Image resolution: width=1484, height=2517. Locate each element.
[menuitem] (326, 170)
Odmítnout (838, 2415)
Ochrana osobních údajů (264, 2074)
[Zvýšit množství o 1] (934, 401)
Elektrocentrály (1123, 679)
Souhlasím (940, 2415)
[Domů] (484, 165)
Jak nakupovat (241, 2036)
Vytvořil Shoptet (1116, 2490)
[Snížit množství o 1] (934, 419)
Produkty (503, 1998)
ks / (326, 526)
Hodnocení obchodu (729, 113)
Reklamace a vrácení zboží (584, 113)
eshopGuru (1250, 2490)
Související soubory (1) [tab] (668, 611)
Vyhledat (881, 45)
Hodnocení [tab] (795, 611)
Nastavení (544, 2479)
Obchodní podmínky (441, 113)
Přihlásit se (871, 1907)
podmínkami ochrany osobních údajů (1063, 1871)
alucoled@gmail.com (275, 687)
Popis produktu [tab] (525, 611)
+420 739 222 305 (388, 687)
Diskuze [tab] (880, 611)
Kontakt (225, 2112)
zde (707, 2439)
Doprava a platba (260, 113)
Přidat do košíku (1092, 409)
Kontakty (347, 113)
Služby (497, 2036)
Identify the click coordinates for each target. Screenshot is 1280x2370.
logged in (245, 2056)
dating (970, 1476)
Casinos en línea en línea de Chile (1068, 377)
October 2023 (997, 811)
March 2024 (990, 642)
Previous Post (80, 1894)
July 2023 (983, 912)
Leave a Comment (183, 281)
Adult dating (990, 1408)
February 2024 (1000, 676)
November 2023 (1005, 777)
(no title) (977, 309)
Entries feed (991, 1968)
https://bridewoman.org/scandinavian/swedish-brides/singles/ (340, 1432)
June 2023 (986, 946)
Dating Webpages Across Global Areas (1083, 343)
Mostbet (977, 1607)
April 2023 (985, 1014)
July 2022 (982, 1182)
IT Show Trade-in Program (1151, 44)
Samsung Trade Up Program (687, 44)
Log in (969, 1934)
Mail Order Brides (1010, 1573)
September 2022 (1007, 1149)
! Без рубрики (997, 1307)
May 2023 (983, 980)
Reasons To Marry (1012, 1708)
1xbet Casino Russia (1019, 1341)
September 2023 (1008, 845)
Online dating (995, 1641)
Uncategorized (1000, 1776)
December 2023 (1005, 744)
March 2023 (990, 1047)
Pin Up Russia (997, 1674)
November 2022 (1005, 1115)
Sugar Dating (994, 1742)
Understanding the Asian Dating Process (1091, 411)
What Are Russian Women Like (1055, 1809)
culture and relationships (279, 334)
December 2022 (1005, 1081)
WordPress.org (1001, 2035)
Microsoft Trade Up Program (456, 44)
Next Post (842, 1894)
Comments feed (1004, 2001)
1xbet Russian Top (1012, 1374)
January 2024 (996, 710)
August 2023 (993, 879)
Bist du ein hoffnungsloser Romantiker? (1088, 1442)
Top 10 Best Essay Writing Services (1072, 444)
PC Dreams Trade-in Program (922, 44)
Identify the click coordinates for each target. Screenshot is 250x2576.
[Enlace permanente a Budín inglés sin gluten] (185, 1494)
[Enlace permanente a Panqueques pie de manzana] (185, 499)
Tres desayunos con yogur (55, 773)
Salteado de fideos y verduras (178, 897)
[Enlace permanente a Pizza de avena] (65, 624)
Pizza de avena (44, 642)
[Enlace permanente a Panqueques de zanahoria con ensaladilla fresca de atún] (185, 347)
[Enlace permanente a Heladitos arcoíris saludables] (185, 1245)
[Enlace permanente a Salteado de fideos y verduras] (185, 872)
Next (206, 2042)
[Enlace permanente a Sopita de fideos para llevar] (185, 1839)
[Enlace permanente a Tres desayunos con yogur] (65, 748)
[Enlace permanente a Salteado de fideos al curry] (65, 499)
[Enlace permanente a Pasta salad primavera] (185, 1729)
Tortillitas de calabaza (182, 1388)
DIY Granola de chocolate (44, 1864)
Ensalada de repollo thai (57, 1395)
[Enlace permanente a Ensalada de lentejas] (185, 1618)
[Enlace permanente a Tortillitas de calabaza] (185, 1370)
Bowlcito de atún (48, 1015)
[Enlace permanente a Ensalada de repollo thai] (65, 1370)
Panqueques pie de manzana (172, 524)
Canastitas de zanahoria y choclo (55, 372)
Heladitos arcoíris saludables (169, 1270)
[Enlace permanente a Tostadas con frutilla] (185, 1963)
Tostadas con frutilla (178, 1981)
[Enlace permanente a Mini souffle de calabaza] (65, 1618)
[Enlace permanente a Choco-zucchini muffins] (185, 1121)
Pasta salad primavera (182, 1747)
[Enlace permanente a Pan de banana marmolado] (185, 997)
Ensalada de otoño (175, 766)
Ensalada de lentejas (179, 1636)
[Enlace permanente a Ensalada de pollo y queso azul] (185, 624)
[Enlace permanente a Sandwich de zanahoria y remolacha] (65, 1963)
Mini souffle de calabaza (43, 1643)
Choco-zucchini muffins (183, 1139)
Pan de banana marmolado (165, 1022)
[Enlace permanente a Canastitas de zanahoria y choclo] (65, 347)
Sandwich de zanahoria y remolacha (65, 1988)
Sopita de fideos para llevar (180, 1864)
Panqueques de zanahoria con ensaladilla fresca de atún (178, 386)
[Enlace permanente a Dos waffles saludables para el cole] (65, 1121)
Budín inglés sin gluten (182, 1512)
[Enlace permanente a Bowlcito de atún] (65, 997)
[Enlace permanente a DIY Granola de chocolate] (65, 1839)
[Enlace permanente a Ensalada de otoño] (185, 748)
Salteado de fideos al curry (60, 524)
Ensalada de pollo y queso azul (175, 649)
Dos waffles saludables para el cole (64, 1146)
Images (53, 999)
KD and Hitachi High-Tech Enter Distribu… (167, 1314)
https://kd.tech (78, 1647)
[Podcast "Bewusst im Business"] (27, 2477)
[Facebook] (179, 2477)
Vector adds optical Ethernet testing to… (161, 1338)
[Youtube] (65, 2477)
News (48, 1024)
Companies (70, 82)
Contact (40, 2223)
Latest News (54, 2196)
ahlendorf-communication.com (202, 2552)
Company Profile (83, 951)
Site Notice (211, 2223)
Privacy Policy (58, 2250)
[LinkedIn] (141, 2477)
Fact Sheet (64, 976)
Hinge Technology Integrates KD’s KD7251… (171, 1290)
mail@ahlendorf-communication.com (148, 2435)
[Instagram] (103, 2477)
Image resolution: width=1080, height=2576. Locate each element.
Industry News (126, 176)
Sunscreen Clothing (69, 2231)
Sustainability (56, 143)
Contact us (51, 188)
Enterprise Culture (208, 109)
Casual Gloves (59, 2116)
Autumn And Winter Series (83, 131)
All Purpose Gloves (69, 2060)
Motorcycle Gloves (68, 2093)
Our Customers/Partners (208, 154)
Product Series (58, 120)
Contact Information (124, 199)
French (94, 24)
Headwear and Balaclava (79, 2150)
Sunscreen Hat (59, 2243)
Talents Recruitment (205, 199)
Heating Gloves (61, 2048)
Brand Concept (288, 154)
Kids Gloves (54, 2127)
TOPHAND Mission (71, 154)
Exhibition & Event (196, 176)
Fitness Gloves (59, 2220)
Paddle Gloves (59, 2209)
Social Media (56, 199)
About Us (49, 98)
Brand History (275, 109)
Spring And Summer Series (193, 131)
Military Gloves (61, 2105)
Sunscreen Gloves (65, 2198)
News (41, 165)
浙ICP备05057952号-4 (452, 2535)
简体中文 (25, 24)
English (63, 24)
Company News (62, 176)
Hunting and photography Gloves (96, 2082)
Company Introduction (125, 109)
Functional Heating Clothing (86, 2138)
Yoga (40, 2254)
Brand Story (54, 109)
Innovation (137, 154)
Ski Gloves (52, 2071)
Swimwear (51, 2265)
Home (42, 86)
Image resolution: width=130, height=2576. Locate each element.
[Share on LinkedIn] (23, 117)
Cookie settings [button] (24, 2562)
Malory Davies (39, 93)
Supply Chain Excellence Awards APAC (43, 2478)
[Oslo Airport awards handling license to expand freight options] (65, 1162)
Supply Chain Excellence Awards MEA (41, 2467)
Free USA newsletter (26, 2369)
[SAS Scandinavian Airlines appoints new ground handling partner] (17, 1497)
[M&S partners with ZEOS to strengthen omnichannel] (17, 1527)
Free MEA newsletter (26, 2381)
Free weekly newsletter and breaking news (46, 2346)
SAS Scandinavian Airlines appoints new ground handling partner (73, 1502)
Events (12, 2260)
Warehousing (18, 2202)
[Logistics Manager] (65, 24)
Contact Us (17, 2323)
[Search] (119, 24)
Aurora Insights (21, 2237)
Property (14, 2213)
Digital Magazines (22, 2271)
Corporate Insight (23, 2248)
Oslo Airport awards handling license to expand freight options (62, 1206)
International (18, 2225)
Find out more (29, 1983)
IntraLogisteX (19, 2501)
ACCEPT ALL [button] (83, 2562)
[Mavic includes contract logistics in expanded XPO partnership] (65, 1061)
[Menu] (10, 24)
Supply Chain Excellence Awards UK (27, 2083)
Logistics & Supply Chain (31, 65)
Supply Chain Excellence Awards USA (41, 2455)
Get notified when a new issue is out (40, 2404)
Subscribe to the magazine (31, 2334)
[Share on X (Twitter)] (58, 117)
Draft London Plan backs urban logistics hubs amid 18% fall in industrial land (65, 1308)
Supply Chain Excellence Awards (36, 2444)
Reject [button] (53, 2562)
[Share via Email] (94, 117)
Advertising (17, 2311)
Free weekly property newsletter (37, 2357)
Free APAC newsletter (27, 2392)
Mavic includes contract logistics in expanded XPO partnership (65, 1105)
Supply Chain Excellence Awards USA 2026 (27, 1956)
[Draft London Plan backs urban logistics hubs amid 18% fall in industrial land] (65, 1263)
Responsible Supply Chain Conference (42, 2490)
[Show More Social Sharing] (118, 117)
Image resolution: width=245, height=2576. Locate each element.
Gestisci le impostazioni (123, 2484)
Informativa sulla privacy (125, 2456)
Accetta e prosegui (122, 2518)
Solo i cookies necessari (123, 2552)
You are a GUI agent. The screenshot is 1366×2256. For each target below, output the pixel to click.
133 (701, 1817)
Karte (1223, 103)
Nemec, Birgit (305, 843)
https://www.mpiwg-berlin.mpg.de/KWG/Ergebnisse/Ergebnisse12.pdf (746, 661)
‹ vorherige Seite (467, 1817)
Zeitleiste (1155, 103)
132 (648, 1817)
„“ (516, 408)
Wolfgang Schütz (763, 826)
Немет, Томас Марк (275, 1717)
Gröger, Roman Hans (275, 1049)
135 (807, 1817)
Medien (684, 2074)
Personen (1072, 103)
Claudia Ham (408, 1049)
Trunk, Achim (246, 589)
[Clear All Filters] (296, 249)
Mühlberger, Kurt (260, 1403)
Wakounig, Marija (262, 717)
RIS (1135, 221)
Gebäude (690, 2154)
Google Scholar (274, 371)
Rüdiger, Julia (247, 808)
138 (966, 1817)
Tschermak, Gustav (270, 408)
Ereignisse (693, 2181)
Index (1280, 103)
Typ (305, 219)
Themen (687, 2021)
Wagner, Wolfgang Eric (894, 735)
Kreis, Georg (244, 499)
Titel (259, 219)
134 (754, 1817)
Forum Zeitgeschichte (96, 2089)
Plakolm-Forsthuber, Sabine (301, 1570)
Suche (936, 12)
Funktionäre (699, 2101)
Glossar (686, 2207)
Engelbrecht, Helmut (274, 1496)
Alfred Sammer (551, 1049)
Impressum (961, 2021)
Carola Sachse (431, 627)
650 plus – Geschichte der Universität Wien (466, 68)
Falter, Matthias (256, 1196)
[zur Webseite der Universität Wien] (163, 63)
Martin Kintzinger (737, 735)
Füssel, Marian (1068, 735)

-- -- --

• _EXERCISE REQUIREMENTS_
Taking the entries above, restate exactly those lines that fall between the line with "Home (42, 86)" and the line with "Supply Chain Excellence Awards (36, 2444)", keeping both of those lines too.

• _FINISHED TASK_
Home (42, 86)
Image resolution: width=130, height=2576. Locate each element.
[Share on LinkedIn] (23, 117)
Cookie settings [button] (24, 2562)
Malory Davies (39, 93)
Supply Chain Excellence Awards APAC (43, 2478)
[Oslo Airport awards handling license to expand freight options] (65, 1162)
Supply Chain Excellence Awards MEA (41, 2467)
Free USA newsletter (26, 2369)
[SAS Scandinavian Airlines appoints new ground handling partner] (17, 1497)
[M&S partners with ZEOS to strengthen omnichannel] (17, 1527)
Free MEA newsletter (26, 2381)
Free weekly newsletter and breaking news (46, 2346)
SAS Scandinavian Airlines appoints new ground handling partner (73, 1502)
Events (12, 2260)
Warehousing (18, 2202)
[Logistics Manager] (65, 24)
Contact Us (17, 2323)
[Search] (119, 24)
Aurora Insights (21, 2237)
Property (14, 2213)
Digital Magazines (22, 2271)
Corporate Insight (23, 2248)
Oslo Airport awards handling license to expand freight options (62, 1206)
International (18, 2225)
Find out more (29, 1983)
IntraLogisteX (19, 2501)
ACCEPT ALL [button] (83, 2562)
[Mavic includes contract logistics in expanded XPO partnership] (65, 1061)
[Menu] (10, 24)
Supply Chain Excellence Awards UK (27, 2083)
Logistics & Supply Chain (31, 65)
Supply Chain Excellence Awards USA (41, 2455)
Get notified when a new issue is out (40, 2404)
Subscribe to the magazine (31, 2334)
[Share on X (Twitter)] (58, 117)
Draft London Plan backs urban logistics hubs amid 18% fall in industrial land (65, 1308)
Supply Chain Excellence Awards (36, 2444)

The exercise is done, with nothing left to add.